- _TEXT_
___

I don't quite understand if TorchScript is officially supported by AMP package. If it does, can you please provide some examples? From what I understand, it can only work in the "tracing" mode, but that will significantly limit code flexibility.

Pitch

Officially support CuDNN with projections, as it is quite important for speech recognition models. It shouldn't be too big of a change, given that regular CuDNN implementation is already integrated in PyTorch and it just needs to be extended to support case of projection models.

Alternatives

Since there are 2 reasons for integrating projection models, there also different alternatives that I considered. For the speed issue, basically the only choice right now is to use JIT. It's not too slow to be unusable, but having code run 2x faster is definitely a big advantage.

For the AMP integration, as far as I understand I have 2 options. First, I can use tracing, but that limits code flexibility. Second, I can implement AMP functionality by hand, by manually casting tensors in JIT modules to half precision and manually handling gradient scaling/second weights copy in optimizer. This seems like a lot of coding and I will need to do proper tests to make sure I don't cast some unsafe operations to fp16. Please let me know if there are any other simpler options to use AMP with TorchScript.

Additional context

I'm aware of the official PyTorch position on supporting custom LSTM modifications via JIT and TorchScript: #9572. But given that projections models are already supported on the CuDNN side and their importance for speech recognition, I think it might make sense to make an exception for this special case. Especially, if this does not involve a lot of code modifications.

cc @ngimel @csarofeen @ptrblck @zou3519

The text was updated successfully, but these errors were encountered:

Kipok · 2020-10-20T00:14:59Z

Any feedback on this proposal?

Kipok · 2020-10-29T18:03:51Z

Actually, I ended up implementing this myself. You can see the draft of the code here: https://github.com/Kipok/pytorch/tree/cudnn_projections (based on 1.6 tag). There is almost 2x speed up for bidirectional LSTM models when sequence length is large over the JIT-based implementation. If it is to be merged, I will need to clean it up (currently some cases, e.g. when there are no biases are broken, because I didn't need that support for testing). But the question now is -- do you want to take these change upstream and officially support them?

___

- _MATERIAL SHOWN_

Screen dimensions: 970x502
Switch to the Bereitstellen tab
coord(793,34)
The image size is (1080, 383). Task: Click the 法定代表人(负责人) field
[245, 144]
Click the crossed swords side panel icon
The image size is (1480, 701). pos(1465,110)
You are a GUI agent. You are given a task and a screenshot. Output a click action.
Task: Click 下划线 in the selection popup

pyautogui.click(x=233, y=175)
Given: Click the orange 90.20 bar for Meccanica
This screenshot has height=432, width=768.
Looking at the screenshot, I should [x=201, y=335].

___

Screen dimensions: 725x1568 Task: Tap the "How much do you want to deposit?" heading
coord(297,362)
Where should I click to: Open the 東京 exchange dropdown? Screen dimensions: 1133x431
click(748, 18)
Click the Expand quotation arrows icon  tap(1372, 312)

___

- _YOUR INSTRUCTIONS_
Pick up the issue thread about CuDNN support for LSTM projections and keep it going from its last sentence.

- _TASK RESULT_
gchanan · 2020-11-02T18:21:49Z

@ngimel

zou3519 · 2020-11-02T20:00:53Z

I'm in favor of upstreaming into our nn.LSTM API, the paper has been around for a while, has a good number of citations, and I'm not sure when we will get better TorchScript support for custom LSTMs (cc @suo).

I'm not very familiar with AMP -- does nn.LSTM support AMP / will the cudnn projection lstm kernel support AMP?

ngimel · 2020-11-02T20:02:45Z

Thank you, we'll accept a PR enabling this. To land it, we'll need to

error out or support projection on cpu/on gpu w/o cudnn
support with and without bias cases
have comprehensive tests
update documentation to describe projection option

ngimel · 2020-11-02T20:22:09Z

cc @mcarilli for expert opinion on amp question. nn.LSTM supports amp in a sense that it will convert inputs to lstm to fp16 in autocast regions (because it is expected to be stable and more performant with fp16). cudnn with projection should work with fp16 also.

Kipok · 2020-11-04T22:10:47Z

Thanks for your feedback, it's great that you're willing to accept this! I am starting to work on cleaning-up my code and I have a few design questions.

First, is it ok for me to keep "proj_size" argument in RNNBase class from torch/nn/modules/rnn.py? It feels a bit misplaced there, given that only LSTM networks can actually accept it. On the other hand, all the weights creation logic happens there, so it's much easier to modify it in the base class, then in nn.LSTM. But if you think that it's not good to have "proj_size" in RNNBase, I can write some code to create/append weights inside the LSTM class itself, just will be a bit more involved.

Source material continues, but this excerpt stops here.